## Input rows
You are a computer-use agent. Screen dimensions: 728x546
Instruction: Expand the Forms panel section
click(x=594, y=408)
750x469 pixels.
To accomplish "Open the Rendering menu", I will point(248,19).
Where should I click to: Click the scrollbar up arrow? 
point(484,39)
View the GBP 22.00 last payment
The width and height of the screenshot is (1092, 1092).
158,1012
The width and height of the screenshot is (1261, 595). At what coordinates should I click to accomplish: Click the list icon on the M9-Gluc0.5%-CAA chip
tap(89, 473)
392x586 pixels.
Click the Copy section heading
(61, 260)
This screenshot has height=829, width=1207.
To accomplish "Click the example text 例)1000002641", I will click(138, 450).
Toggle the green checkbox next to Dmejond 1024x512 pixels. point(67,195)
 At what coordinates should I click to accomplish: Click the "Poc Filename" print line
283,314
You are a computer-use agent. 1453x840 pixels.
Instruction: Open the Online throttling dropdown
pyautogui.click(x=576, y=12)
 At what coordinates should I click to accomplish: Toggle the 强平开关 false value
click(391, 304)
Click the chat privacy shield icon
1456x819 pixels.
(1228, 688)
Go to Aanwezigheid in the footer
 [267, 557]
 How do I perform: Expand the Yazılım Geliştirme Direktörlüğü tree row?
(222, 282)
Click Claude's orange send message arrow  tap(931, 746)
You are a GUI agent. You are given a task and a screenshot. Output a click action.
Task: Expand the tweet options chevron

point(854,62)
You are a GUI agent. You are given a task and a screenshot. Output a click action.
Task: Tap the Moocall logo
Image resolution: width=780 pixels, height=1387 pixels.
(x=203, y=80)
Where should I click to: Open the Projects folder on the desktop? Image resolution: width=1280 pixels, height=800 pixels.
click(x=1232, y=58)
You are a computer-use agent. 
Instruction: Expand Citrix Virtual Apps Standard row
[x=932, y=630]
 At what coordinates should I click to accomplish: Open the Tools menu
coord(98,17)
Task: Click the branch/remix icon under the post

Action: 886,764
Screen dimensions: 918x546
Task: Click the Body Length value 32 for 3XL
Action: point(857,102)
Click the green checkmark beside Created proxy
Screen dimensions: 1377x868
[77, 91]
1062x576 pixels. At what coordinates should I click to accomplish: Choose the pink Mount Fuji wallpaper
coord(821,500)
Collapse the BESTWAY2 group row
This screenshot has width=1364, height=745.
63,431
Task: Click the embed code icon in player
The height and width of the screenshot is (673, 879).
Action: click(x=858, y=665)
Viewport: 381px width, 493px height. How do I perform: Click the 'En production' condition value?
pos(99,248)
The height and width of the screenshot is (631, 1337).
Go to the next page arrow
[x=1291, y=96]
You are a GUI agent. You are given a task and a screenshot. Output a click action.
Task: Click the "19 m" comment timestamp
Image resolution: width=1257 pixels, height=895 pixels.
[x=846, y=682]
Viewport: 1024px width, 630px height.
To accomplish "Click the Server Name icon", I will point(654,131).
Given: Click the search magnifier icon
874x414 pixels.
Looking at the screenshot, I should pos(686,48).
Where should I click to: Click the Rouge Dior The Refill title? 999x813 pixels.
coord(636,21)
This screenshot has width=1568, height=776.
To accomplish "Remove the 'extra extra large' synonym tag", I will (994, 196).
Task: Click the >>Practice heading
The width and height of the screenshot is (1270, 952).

## Stated exercise
Rewrite all of the entries above, changing "Instruction" to "Command" everywhere it appears and leaving everything else untouched.

## Response to the task
You are a computer-use agent. Screen dimensions: 728x546
Command: Expand the Forms panel section
click(x=594, y=408)
750x469 pixels.
To accomplish "Open the Rendering menu", I will point(248,19).
Where should I click to: Click the scrollbar up arrow? 
point(484,39)
View the GBP 22.00 last payment
The width and height of the screenshot is (1092, 1092).
158,1012
The width and height of the screenshot is (1261, 595). At what coordinates should I click to accomplish: Click the list icon on the M9-Gluc0.5%-CAA chip
tap(89, 473)
392x586 pixels.
Click the Copy section heading
(61, 260)
This screenshot has height=829, width=1207.
To accomplish "Click the example text 例)1000002641", I will click(138, 450).
Toggle the green checkbox next to Dmejond 1024x512 pixels. point(67,195)
 At what coordinates should I click to accomplish: Click the "Poc Filename" print line
283,314
You are a computer-use agent. 1453x840 pixels.
Command: Open the Online throttling dropdown
pyautogui.click(x=576, y=12)
 At what coordinates should I click to accomplish: Toggle the 强平开关 false value
click(391, 304)
Click the chat privacy shield icon
1456x819 pixels.
(1228, 688)
Go to Aanwezigheid in the footer
 [267, 557]
 How do I perform: Expand the Yazılım Geliştirme Direktörlüğü tree row?
(222, 282)
Click Claude's orange send message arrow  tap(931, 746)
You are a GUI agent. You are given a task and a screenshot. Output a click action.
Task: Expand the tweet options chevron

point(854,62)
You are a GUI agent. You are given a task and a screenshot. Output a click action.
Task: Tap the Moocall logo
Image resolution: width=780 pixels, height=1387 pixels.
(x=203, y=80)
Where should I click to: Open the Projects folder on the desktop? Image resolution: width=1280 pixels, height=800 pixels.
click(x=1232, y=58)
You are a computer-use agent. 
Command: Expand Citrix Virtual Apps Standard row
[x=932, y=630]
 At what coordinates should I click to accomplish: Open the Tools menu
coord(98,17)
Task: Click the branch/remix icon under the post

Action: 886,764
Screen dimensions: 918x546
Task: Click the Body Length value 32 for 3XL
Action: point(857,102)
Click the green checkmark beside Created proxy
Screen dimensions: 1377x868
[77, 91]
1062x576 pixels. At what coordinates should I click to accomplish: Choose the pink Mount Fuji wallpaper
coord(821,500)
Collapse the BESTWAY2 group row
This screenshot has width=1364, height=745.
63,431
Task: Click the embed code icon in player
The height and width of the screenshot is (673, 879).
Action: click(x=858, y=665)
Viewport: 381px width, 493px height. How do I perform: Click the 'En production' condition value?
pos(99,248)
The height and width of the screenshot is (631, 1337).
Go to the next page arrow
[x=1291, y=96]
You are a GUI agent. You are given a task and a screenshot. Output a click action.
Task: Click the "19 m" comment timestamp
Image resolution: width=1257 pixels, height=895 pixels.
[x=846, y=682]
Viewport: 1024px width, 630px height.
To accomplish "Click the Server Name icon", I will point(654,131).
Given: Click the search magnifier icon
874x414 pixels.
Looking at the screenshot, I should pos(686,48).
Where should I click to: Click the Rouge Dior The Refill title? 999x813 pixels.
coord(636,21)
This screenshot has width=1568, height=776.
To accomplish "Remove the 'extra extra large' synonym tag", I will (994, 196).
Task: Click the >>Practice heading
The width and height of the screenshot is (1270, 952).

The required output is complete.